Deeney eventually turned his career around under Sean Dyche at Watford
Deeney’s refusal to give in eventually won Dyche over and earned him a regular place in Watford’s starting line-up.
But his burgeoning career was brought to a shuddering halt in June 2012 when he was sent to prison for attacking a group of students outside a nightclub.
He admitted: “While everything was going well on the pitch, my dad was diagnosed with cancer in February and died in May.
“In the middle of all that I ended up getting into trouble and fighting a legal battle to stay out of jail.”
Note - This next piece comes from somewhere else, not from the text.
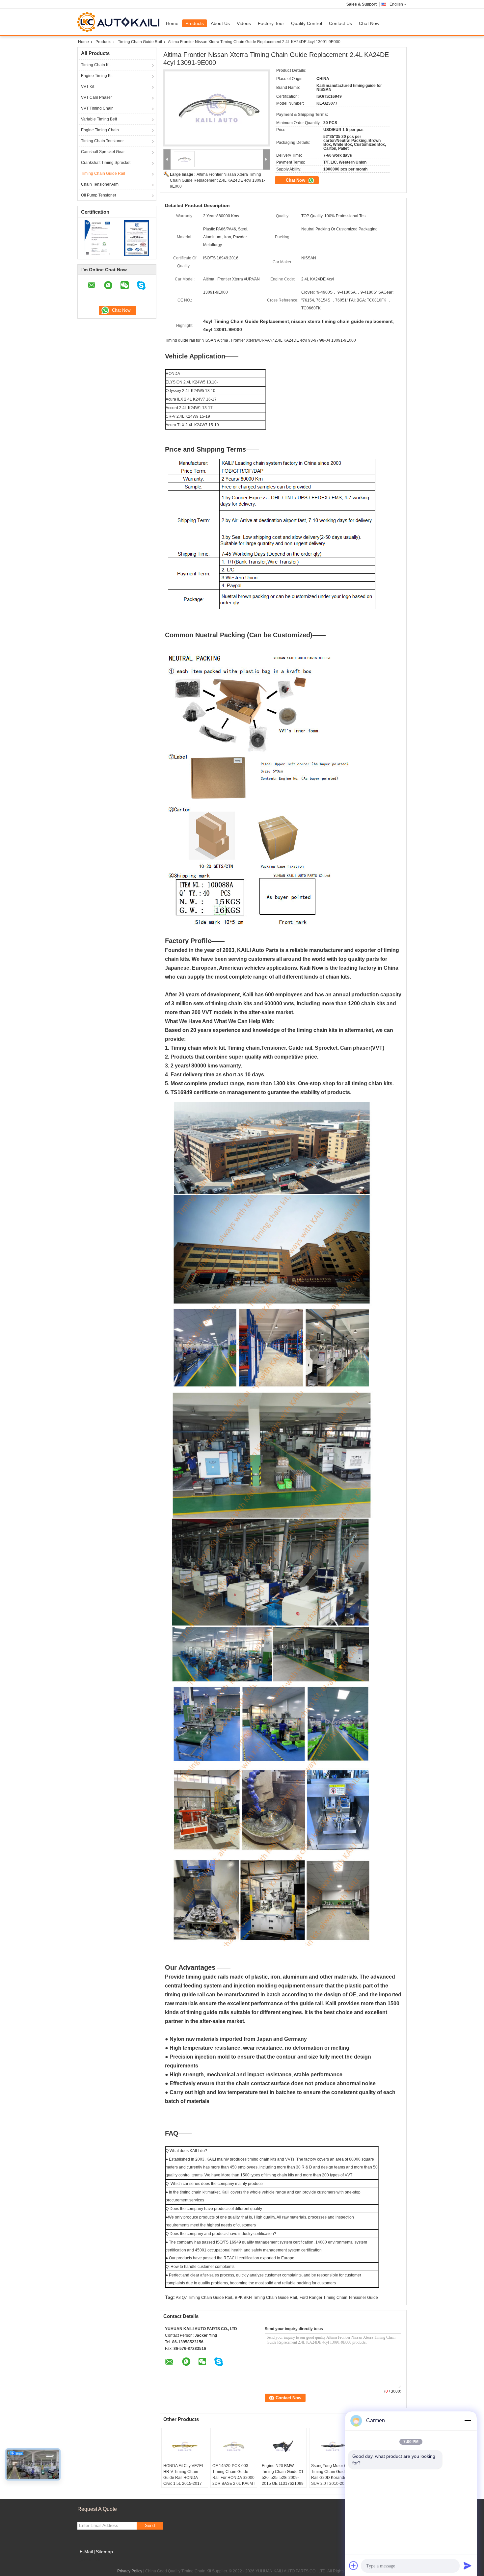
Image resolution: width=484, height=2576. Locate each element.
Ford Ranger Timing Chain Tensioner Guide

By the time Deeney was released after serving three months of a seven-month sentence for affray, Dyche had been replaced as Watford manager by Gianfranco Zola.
He said: “I looked like a 1970s bodybuilder on my first day back at Watford. For three months in prison I hadn’t had a haircut and I’d been throwing weights around.
“I went into Gianfranco’s office and he told me I was his seventh-choice striker.
“But I told him to give me one week to prove myself and he turned out to be the manager who got the best out of me.”
Deeney has hardly looked back since, becoming a cult figure at the Hornets and club captain.
He added: “Physically and mentally, I am now at the point in my life where I’m the best I’ve ever been.
“So I’m just trying to enjoy this time because I don’t know how much longer I’ll be able to play at the top level.”